Jak widać (żółte kreski) jest on 14-kątem (pisałem o tym wcześniej).
Maziek i
nty wydają się uważać gwiazdozbiór za grupę gwiazd, tradycyjnie połączonych w kształt gwiazdozbioru. Daje to kilkanaście gwiazd. Oczywiście w takiej razie rozumiem maźkową definicję ostrosłupa, bo gwiazdy najbliższe i najdalsze są wtedy dobrze określone, można zatem budować ostrosłupy, krzywoliniowe czy nie, wedle zaproponowanej procedury.
A teraz wyjaśnię pokrótce, dlaczego dla mnie sprawa nie byłą tak prosta. Powinien wystarczyć ten fragment z angielskiej wikipedii....
In common usage, a constellation is a group of stars that are connected together in some arrangement: typically stars to form a visible figure or picture.
w odróżnieniu od
The astronomical definition of constellation is slightly different, however. A group of stars that can be connected to form a figure or a picture is called an asterism, while a constellation is an area on the sky. The International Astronomical Union (IAU) divides the sky into 88 official constellations with exact boundaries[...]
I myślę, że już się rozumiemy.

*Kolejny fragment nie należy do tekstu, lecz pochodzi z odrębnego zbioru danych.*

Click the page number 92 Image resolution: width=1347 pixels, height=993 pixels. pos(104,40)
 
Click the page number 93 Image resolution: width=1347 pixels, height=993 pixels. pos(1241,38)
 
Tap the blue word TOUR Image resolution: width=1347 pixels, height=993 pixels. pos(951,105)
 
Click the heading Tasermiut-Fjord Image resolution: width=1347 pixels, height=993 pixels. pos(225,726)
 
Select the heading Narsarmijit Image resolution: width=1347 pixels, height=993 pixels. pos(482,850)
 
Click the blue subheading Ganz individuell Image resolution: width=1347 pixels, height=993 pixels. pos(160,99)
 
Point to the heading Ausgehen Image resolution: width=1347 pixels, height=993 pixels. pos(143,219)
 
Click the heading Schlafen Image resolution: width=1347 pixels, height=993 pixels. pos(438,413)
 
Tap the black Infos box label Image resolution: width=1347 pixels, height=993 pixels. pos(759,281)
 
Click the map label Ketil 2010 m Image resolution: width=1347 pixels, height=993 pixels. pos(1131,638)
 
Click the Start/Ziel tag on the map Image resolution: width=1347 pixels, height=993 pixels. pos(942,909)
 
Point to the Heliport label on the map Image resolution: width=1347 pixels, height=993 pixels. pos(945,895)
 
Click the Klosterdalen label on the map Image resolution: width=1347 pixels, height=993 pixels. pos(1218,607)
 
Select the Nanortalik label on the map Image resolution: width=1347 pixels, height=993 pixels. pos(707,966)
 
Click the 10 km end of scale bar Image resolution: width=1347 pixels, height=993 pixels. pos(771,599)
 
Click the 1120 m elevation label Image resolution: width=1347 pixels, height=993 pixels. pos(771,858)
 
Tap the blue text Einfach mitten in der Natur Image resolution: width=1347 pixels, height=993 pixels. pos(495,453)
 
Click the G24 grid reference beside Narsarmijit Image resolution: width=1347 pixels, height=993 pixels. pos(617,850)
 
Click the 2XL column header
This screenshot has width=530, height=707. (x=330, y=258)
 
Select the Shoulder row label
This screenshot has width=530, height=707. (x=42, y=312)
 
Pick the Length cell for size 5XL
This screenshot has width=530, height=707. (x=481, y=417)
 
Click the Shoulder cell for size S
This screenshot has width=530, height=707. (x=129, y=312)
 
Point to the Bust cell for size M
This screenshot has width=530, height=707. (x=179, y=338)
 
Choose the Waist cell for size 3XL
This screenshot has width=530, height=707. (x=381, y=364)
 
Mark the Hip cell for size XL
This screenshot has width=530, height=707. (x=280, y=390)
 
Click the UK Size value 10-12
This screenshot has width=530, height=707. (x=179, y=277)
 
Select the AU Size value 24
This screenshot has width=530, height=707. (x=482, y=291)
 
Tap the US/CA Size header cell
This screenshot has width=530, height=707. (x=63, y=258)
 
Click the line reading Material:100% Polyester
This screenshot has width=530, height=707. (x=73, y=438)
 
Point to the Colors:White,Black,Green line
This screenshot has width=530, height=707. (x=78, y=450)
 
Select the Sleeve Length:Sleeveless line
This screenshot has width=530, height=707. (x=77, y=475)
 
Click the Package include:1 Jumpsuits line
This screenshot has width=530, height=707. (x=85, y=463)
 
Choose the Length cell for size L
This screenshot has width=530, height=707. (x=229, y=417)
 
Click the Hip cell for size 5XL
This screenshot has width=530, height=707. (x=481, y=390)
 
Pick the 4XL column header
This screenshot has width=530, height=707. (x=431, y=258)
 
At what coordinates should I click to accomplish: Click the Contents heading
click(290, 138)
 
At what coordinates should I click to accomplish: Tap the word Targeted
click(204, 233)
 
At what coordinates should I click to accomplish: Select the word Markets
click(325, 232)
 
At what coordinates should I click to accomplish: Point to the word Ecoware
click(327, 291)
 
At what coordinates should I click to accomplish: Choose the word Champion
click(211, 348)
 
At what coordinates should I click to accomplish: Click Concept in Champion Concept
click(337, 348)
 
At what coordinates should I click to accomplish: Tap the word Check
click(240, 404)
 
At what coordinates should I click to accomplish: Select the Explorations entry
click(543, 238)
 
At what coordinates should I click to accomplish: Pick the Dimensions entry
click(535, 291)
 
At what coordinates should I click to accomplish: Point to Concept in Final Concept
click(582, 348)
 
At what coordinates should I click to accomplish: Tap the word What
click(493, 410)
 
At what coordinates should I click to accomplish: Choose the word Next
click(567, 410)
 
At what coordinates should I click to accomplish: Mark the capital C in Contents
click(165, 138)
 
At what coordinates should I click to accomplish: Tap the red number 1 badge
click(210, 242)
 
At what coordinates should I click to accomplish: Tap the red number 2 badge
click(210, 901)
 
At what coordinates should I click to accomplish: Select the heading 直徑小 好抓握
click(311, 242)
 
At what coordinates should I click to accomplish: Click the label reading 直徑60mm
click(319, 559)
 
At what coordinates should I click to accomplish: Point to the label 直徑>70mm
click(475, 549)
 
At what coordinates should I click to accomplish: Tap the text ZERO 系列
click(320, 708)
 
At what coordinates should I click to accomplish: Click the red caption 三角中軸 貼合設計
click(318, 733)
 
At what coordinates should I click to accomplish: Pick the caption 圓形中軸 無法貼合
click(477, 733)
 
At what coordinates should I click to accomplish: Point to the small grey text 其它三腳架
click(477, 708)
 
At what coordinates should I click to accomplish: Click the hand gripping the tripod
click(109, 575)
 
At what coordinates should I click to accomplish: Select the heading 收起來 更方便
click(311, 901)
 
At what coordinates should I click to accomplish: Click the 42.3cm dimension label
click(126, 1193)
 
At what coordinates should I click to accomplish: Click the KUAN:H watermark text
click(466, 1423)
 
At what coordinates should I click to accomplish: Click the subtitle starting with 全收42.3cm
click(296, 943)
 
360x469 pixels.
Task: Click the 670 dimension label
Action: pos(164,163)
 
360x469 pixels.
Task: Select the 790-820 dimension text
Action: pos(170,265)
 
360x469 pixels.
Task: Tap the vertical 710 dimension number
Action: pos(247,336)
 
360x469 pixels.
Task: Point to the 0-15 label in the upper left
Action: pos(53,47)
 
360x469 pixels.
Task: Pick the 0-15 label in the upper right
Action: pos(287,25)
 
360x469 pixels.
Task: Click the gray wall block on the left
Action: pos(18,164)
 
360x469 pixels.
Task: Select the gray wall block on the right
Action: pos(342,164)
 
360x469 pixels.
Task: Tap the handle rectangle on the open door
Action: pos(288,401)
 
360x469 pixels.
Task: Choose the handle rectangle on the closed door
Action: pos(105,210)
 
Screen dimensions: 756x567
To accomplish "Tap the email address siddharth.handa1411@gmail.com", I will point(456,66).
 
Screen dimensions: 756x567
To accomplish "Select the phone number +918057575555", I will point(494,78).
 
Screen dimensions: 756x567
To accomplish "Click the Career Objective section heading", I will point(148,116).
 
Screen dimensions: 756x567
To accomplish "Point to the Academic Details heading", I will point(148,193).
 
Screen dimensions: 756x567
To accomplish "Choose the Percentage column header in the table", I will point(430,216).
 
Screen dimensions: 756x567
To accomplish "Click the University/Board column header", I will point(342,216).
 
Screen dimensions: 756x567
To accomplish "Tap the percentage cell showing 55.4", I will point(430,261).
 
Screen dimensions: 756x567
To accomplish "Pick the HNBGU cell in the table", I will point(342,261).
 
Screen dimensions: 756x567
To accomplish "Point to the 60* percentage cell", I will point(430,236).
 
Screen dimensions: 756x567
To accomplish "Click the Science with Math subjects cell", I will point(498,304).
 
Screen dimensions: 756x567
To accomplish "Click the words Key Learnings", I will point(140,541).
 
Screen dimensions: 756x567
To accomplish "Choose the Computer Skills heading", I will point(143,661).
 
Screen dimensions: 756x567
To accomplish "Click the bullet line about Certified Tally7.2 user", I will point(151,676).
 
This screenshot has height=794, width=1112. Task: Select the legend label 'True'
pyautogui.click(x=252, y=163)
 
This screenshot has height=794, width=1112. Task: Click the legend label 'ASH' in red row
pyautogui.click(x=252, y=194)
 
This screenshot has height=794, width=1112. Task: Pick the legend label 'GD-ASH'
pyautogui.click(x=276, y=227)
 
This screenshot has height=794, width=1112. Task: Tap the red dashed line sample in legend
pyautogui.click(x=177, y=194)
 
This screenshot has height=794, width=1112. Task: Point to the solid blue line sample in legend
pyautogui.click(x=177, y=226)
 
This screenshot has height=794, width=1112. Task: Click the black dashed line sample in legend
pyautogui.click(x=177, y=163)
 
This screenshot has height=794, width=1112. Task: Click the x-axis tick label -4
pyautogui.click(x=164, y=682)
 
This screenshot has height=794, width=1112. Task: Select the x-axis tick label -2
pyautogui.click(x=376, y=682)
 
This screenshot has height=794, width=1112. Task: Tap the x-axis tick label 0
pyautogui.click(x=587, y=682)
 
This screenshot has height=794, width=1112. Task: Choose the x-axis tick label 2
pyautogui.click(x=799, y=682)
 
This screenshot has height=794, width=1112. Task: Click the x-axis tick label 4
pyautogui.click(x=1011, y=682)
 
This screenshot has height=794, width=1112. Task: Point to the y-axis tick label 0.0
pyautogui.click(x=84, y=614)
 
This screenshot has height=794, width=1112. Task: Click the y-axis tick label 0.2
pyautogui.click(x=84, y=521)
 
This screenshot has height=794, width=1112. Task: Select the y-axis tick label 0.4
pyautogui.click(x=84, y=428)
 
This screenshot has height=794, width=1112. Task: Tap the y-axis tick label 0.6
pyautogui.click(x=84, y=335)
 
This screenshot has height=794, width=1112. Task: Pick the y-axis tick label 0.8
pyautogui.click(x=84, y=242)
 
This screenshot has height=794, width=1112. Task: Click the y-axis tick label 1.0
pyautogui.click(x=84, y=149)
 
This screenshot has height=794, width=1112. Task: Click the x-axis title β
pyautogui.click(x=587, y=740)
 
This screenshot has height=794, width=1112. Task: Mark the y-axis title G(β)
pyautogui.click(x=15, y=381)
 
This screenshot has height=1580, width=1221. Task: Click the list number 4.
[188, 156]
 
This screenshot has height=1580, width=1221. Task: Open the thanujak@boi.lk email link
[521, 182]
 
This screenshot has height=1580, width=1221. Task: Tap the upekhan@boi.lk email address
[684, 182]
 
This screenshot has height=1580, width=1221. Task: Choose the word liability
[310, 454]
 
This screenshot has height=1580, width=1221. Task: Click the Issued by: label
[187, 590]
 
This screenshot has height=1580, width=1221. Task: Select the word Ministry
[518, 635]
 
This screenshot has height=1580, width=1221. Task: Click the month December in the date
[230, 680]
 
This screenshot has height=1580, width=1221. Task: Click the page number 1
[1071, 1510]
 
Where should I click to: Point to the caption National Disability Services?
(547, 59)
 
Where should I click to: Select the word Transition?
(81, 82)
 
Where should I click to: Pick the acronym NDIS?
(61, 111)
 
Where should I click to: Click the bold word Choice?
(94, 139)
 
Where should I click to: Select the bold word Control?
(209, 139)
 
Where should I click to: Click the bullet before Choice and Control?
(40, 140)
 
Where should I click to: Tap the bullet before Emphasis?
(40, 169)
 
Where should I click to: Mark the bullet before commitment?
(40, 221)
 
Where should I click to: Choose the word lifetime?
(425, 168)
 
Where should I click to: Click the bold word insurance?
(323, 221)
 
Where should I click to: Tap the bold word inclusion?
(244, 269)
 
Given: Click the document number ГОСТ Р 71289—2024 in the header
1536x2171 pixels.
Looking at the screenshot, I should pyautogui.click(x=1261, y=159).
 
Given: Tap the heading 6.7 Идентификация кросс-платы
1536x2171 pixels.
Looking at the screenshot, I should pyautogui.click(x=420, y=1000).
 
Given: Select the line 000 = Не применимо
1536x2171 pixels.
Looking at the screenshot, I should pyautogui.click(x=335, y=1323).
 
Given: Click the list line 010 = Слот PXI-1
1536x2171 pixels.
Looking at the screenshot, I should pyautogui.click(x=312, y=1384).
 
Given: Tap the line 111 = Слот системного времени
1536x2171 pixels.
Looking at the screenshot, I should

Ja uznaję, i cały czas miałem na myśli, te drugą definicję gwiazdozbioru, a zatem - jest to wg. mnie obszar nieba, zawiera miliardy gwiazd, oraz widoczne tam obiekty głębokiego nieba, a
maziek, który widział wykonane przez HST zdjęcia owego
deep-sky wie, że jest tam też... kilka miliardów galaktyk, więc liczenie gwiazd, a do tego ustawianie bryły od najbliższej do najdalszej byłoby nieco trudniejsze.
Pozdrawiam.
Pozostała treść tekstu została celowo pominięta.